--- start Page ---
My view on how type safe macros should be done has not changed ever since I first grasped the direction and began work on Spiral. They should be functions. They should be pervasive and rather than being add-ons to a language, they should be its most dominant feature. That is the Spiral's way. To me it feels common sense and the only surprise is that it took somebody like me to come along and do it as it should be done way out on the timeline in 2017. It is a pity nobody created a language similar to Spiral 20 years as it would have saved me a lot of time making it. Had it been done, I bet it would have been the dominant language for GPU programming for example.

It is a pity, but languages follow an evolutionary trajectory and as a result there is a risk of branches getting missed.

There is of course a lot of research work done on metaprogramming - Lisp and Scheme are dominant in dynamic languages. In static languages that work falls under the umbrella of partial evaluation and I'd say that Scala has the most impressive work done here. Scala in particular certainly needs it. All highly abstract, powerful languages do.

However pretty much all the languages with the ambition of having efficient high level abstractions that I've surveyed before I began work on Spiral are trying to add partial evaluation features on foundation that might not support them.
--- end Page ---
→ Aim A
Reproduce the listing below verbatim, starting at the line containing "Click the Market" and ending after the line containing "tap(102, 300)".
--- start Provided information ---
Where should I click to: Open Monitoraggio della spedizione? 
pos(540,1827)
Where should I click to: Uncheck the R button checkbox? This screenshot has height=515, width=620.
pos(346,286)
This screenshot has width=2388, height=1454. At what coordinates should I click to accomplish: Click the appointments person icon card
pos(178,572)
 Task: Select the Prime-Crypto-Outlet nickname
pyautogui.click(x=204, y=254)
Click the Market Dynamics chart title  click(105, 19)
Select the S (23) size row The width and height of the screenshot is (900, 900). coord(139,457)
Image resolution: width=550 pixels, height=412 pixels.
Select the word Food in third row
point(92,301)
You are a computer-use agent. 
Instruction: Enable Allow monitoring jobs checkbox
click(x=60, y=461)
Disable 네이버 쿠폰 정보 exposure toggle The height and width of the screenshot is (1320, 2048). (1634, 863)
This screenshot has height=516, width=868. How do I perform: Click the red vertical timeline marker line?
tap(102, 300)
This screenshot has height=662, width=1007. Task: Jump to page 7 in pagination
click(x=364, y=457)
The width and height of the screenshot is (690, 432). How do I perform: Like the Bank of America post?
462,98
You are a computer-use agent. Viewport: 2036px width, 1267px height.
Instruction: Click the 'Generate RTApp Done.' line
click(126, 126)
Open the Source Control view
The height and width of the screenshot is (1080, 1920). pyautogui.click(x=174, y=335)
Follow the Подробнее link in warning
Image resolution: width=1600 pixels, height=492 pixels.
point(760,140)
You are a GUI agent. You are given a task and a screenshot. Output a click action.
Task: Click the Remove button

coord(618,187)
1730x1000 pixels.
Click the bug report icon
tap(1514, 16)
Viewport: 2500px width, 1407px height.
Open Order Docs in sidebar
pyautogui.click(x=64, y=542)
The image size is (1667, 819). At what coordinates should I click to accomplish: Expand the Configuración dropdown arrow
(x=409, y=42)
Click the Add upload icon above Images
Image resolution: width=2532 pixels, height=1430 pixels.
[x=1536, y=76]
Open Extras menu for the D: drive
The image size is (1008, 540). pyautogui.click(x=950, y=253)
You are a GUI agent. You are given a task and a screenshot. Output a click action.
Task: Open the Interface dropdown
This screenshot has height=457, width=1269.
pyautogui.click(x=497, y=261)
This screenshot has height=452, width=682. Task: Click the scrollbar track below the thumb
--- end Provided information ---
→ Aim B
In the essay on type safe macros, which static language is said to have the most impressive work done on partial evaluation?

→ Task solution A
Click the Market Dynamics chart title  click(105, 19)
Select the S (23) size row The width and height of the screenshot is (900, 900). coord(139,457)
Image resolution: width=550 pixels, height=412 pixels.
Select the word Food in third row
point(92,301)
You are a computer-use agent. 
Instruction: Enable Allow monitoring jobs checkbox
click(x=60, y=461)
Disable 네이버 쿠폰 정보 exposure toggle The height and width of the screenshot is (1320, 2048). (1634, 863)
This screenshot has height=516, width=868. How do I perform: Click the red vertical timeline marker line?
tap(102, 300)

→ Task solution B
Scala